Tsai nos mete, de golpe, en el estado de excepción en que viven quienes sufren insultos cada día por su procedencia… De repente, entendemos la verdadera carga de veneno de racismo. Y consigue todo esto a través de unas parodias surrealistas.

Chenta Tsai ha estudiado violín en el conservatorio desde niño. Ahora es un influencer en ciernes. Lleva solo un puñado de meses en el mundillo, pero sus videoclips acumulan decenas de miles de visualizaciones: Gente de mierdaTú no eres activistaTu puta vida nos da (un poco) igual No tengo wifi. Son lo que parecen, bofetones sarcásticos a una sociedad exhibicionista de la que, sin embargo, es un orgulloso integrante.

«Mi música es costumbrista porque es un reflejo de mi vida. Tengo un día a día aburrido, como el de cualquier otra persona que trabaja, limpia y ve maratones de Shin-chan cuando está con gripe y con fiebre», detalla Tsai, resfriado y bebiendo té con jengibre.
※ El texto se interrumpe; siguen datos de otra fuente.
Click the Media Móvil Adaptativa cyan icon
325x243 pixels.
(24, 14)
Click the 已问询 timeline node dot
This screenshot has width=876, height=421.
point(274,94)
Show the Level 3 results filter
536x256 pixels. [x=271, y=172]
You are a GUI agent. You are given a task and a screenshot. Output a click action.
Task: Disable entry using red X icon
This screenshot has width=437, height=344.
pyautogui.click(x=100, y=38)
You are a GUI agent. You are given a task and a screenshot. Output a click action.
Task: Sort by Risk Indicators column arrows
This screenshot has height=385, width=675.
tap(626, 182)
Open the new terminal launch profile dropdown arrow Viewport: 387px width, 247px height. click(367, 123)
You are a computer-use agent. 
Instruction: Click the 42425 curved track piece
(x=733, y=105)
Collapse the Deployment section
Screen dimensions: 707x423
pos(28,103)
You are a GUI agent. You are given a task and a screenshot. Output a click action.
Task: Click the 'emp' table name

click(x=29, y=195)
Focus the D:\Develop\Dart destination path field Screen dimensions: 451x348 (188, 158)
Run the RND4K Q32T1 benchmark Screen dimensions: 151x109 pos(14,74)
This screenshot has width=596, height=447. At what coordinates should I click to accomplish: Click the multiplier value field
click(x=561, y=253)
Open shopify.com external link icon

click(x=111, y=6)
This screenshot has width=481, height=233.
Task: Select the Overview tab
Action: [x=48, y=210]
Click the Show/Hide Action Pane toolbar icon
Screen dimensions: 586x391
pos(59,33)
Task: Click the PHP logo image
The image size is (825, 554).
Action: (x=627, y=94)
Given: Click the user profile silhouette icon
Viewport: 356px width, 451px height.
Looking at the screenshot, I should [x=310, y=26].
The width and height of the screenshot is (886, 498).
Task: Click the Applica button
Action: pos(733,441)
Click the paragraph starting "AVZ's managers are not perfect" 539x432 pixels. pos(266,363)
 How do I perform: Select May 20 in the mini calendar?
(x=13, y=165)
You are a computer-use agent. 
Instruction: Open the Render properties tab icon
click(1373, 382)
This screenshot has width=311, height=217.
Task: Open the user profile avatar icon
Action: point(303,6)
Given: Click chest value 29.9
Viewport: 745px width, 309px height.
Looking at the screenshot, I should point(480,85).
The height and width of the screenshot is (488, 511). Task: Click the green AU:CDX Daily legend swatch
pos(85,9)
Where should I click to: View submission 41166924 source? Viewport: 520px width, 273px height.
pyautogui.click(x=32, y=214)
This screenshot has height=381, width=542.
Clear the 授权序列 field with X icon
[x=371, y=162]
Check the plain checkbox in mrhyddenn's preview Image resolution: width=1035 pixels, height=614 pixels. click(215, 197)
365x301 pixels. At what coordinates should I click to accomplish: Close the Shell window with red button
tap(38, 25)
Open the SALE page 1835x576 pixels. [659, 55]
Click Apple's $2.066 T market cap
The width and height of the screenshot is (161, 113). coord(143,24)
«El día a día se puede elevar a una obra de arte», explica. Su trabajo arraiga en la cotidianidad más doméstica y sosa. «Siempre compongo fregando los platos». Su intención es crear músicas cantables en cualquier momento: himnos para esos martes o miércoles que no tienen nada de particulares.

«Cuando me cabreo con la gente, canto Gente de mierda por la calle como un loco. A veces, me enfado y luego pienso, para qué voy a enfadarme, voy a cantar… Quiero que mis canciones sean prácticas porque vivimos en tiempos de mucho enfado. Por eso son pegadizas, fáciles», resume.

Para él, la música no sale del corazón, sino de los intestinos: «Escribo las canciones a través del cabreo». Descerraja frases como «que te sientes macho alfa y lo petas en el gym, que tu padre te compró el Ferrari para presumir; tu puta vida nos da un poco igual».

La chispa para este tema se le prendió mientras navegaba por Instagram: «Me pareció todo muy pretencioso, el hecho de que tengamos que exponernos como gente perfecta cuando no lo somos». El armazón musical, algo saltarín, contrasta con el contenido: «Quise usar un tono infantil, me parecía muy irónico cantar una letra agresiva y que sonara como una canción con palmadas».

La sofisticación de lo cutre

Tsai ensalza las virtudes de lo cutre. Usa en sus composiciones letras viejunas de WordArt, ventanas de versiones caducadas de Windows, colores chillones, objetos de decoración horteras… «Quería coger la idea del arraigo de lo barato con lo chino porque me parecía pseudoracista a la par que gracioso. Estaba obsesionado con los bazares y su estética, como las pegatinas cutres que venden», explica. Encuentra un universo creativamente estimulante en los almacenes chinos de Fuenlabrada. «Me gusta coger lo feo, lo kitsch, lo que molesta y dignificarlo».

 

Este músico diseña escenografías de sartenes baratas, bustos de plástico, chándales, planchas o haces de espárragos; cosas que nunca se verían en las exhibiciones fotográficas ideales y apasionadas de los usuarios de las redes. Pero él expone todo eso en la pantalla sin motivo aparente. Aparecen ahí los espárragos, la sartén o el logo de Mercadona o del Día, y se sienten como intrusos o amenazas. Tsai parece empeñarse en recordar que por muchos filtros que uses o muchas sonrisas al horizonte que publiques, tu vida de verdad, la que te define, avanza más con alpargatas que con zapatillas de marca.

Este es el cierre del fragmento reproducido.